The distressed sales share was reported at 9 point 7 percent as of the end of September 2015, according to data released by CoreLogic on Wednesday. The distressed sales share has been on a steady decline for the last six years since reaching a peak of 32 point 4 percent—nearly one-third of all residential home sales—but at approximately 10 percent in September, it is still approximately five times its normal pre-crisis level of 2 percent.
Though the distressed sales share remained at nearly five times its pre-crisis level, the share of REO sales is down. In September, REO properties accounted for 6 point 4 percent of all residential home sales, the lowest level since October 2007 when it was 6 point 2 percent. At their peak in January 2009, REO sales accounted for 28 percent of all home sales. Meanwhile, in September 2015, short sales made up 3 point 3 percent of all residential home sales. The short sales share has been in the 3 to 4 percent range since dropping below 4 percent in mid-2014.

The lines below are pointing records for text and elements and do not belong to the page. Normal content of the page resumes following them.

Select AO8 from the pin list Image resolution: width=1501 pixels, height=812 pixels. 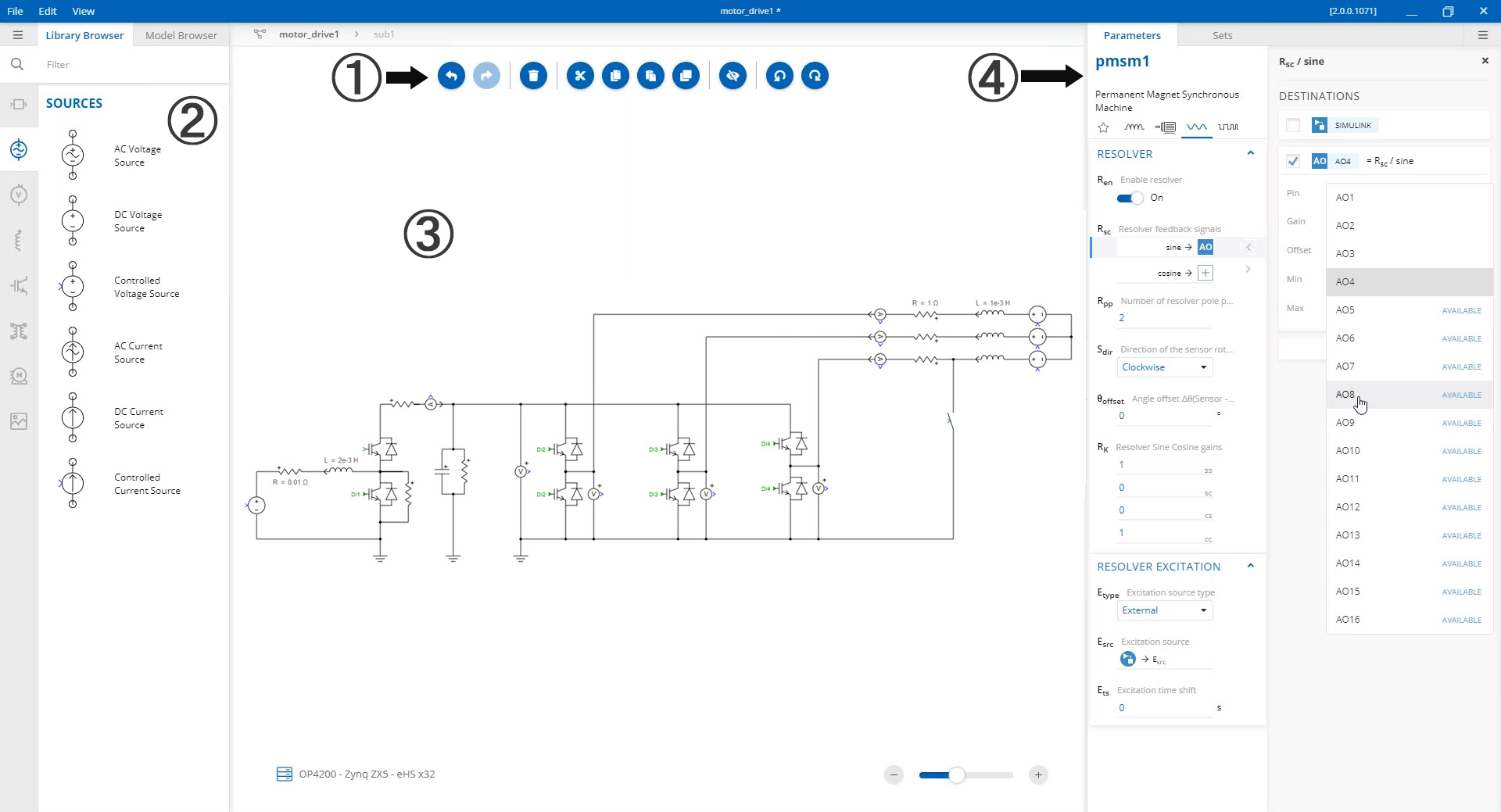coord(1345,395)
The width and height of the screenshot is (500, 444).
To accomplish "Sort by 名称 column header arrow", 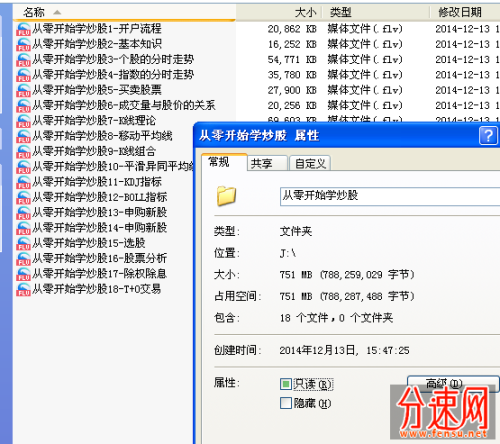I will 57,13.
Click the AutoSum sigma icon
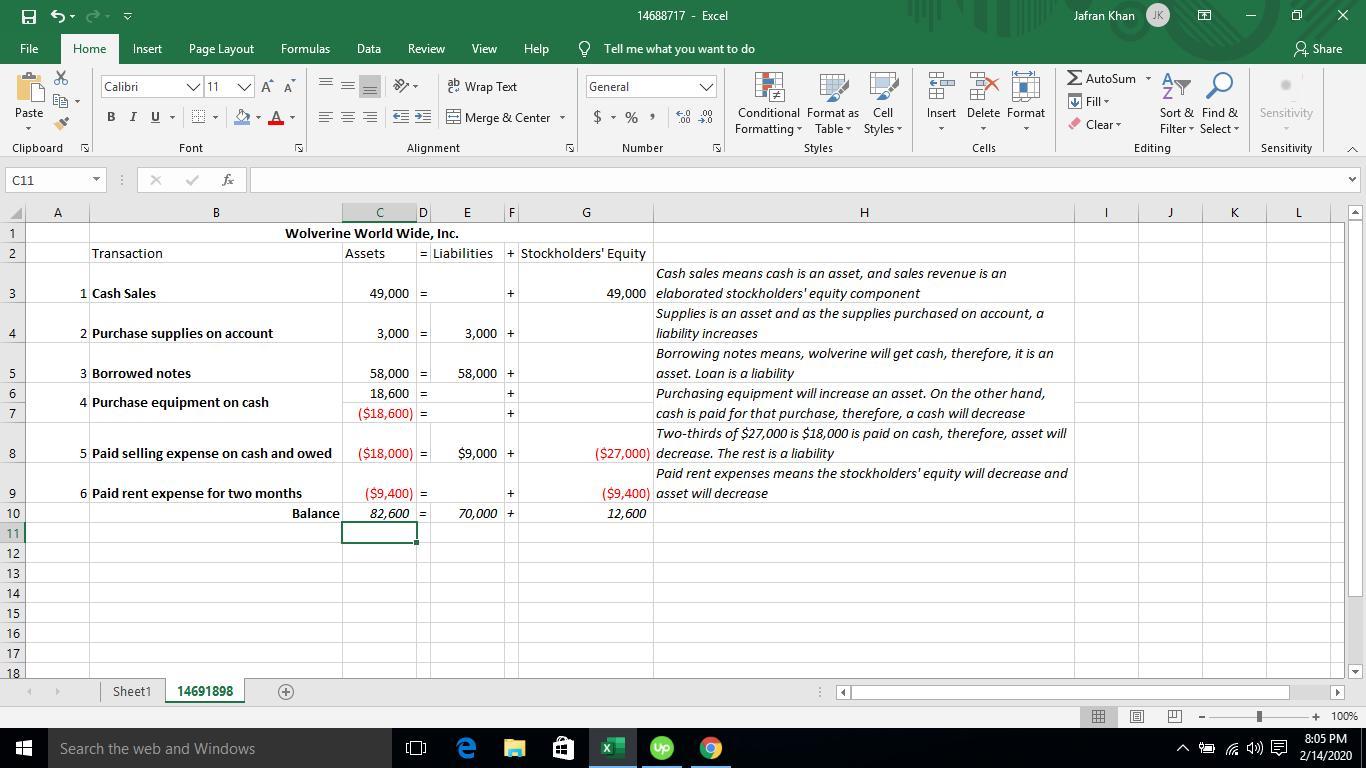The height and width of the screenshot is (768, 1366). [1075, 79]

While tight inventory combined with increasing home prices have caused some concern about affordability as of late, the Federal Reserve reported in its December Beige Book released Wednesday that housing markets improved at a “moderate” pace on balance since the previous Beige Book was issued in mid-October. Rising home sales in seven of the Fed’s 12 districts—Boston, New York, Philadelphia, Cleveland, Richmond, Chicago, and Kansas City—were largely responsible for the Fed’s reports of moderate growth in housing markets.